Sahel : sur des routes minées par la violence, chaque trajet peut être le dernier

Rédaction : Aminata Diallo

Dans le centre du Mali, la nationale 15 serpente depuis la ville de Sévaré jusqu’à la frontière burkinabè. Jadis connue sous le nom de « route du poisson », pour son rôle essentiel dans l’acheminement des produits de pêche vers le sud, cette voie est aujourd’hui marquée par la peur. Mines artisanales, embuscades et enlèvements s’y multiplient. En mars dernier, un habitant transportant le corps de sa mère y a été brièvement intercepté par des hommes armés à moto, en train de kidnapper des passagers d’un bus. Il a été épargné, mais témoigne avoir croisé des djihadistes lourdement armés et enturbannés.

Au Mali, au Burkina Faso et au Niger, l’ensemble du réseau routier est sous tension. Des groupes armés affiliés à Al-Qaida ou à l’organisation État islamique contrôlent ou menacent des portions entières de territoire. Selon l’Index mondial du terrorisme, le Sahel est aujourd’hui l’épicentre des violences djihadistes. Une étude de l’Organisation de coopération et de développement économiques (OCDE) précise que près de 70 % des événements violents dans la région, et 65 % des décès recensés, se produisent à moins d’un kilomètre d’une route.

Les axes de circulation sont devenus des cibles stratégiques.

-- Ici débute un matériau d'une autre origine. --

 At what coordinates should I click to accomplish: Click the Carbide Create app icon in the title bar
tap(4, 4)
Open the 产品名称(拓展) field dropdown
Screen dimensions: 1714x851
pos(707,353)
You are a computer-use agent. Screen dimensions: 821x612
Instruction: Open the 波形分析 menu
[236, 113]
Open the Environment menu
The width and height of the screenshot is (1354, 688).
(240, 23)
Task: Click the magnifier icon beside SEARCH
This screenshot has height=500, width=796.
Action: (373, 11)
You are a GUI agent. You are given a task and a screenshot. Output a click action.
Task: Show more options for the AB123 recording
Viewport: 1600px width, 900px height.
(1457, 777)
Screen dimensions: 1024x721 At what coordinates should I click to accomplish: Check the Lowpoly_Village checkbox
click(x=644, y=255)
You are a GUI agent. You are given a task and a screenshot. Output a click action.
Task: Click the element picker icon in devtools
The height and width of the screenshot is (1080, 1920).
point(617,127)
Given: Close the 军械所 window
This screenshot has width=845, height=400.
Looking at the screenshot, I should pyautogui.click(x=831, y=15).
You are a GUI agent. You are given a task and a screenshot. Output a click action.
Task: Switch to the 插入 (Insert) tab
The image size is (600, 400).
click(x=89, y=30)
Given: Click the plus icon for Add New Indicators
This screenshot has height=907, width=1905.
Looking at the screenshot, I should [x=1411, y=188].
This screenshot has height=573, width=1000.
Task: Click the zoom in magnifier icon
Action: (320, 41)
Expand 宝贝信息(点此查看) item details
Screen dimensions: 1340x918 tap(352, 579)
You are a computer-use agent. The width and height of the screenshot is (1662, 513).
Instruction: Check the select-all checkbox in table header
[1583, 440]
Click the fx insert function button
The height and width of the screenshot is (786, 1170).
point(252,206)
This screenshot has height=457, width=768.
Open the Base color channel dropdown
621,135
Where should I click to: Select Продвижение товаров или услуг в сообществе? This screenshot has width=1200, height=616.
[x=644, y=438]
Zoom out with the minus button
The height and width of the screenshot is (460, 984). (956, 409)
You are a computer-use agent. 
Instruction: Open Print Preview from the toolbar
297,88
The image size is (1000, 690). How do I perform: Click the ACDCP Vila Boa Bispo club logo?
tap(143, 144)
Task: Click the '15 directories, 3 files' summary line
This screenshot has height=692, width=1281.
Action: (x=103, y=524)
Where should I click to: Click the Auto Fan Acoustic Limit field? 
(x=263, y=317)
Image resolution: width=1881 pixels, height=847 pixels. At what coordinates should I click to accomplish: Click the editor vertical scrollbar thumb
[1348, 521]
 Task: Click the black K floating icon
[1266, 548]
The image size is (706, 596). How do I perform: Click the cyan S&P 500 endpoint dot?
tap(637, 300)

D’après Olivier Walther, chercheur à l’université de Floride et coauteur de l’étude, les routes sont désormais utilisées comme leviers de contrôle territorial et moyens de pression contre les populations rurales. À Djibo, dans le nord du Burkina Faso, tous les accès routiers sont jugés dangereux en raison des blocus imposés par le Groupe de soutien à l’islam et aux musulmans (GSIM), affilié à Al-Qaida. La nationale 22, qui relie Djibo à Ouagadougou, est surnommée « l’axe de la mort ». En septembre 2022, plus de 200 camions y ont été incendiés et onze soldats tués.

Au Niger voisin, la situation est tout aussi préoccupante. Le corridor reliant Niamey à Ouagadougou est devenu impraticable, particulièrement dans le sud-ouest du pays. Depuis 2015, au moins 24 chauffeurs ou apprentis ont été tués, et 52 camions détruits. Selon des syndicats de transport, les attaques sont devenues si fréquentes que certaines zones commerciales ne sont plus desservies. Des chauffeurs ont été enlevés, séquestrés plusieurs jours dans la brousse, parfois torturés.

Dans ce contexte, les armées nationales se déplacent presque exclusivement en convois, réduisant leur mobilité et laissant de vastes zones hors de contrôle. L’OCDE recommande de repenser les stratégies de sécurité dans la région, notamment en privilégiant des véhicules légers et maniables, similaires à ceux utilisés par les groupes armés, pour améliorer la réactivité sur le terrain.

Dans le Sahel, la menace ne vient pas seulement des armes mais du moindre déplacement. Sur ces routes, chaque kilomètre franchi est un pari sur la vie.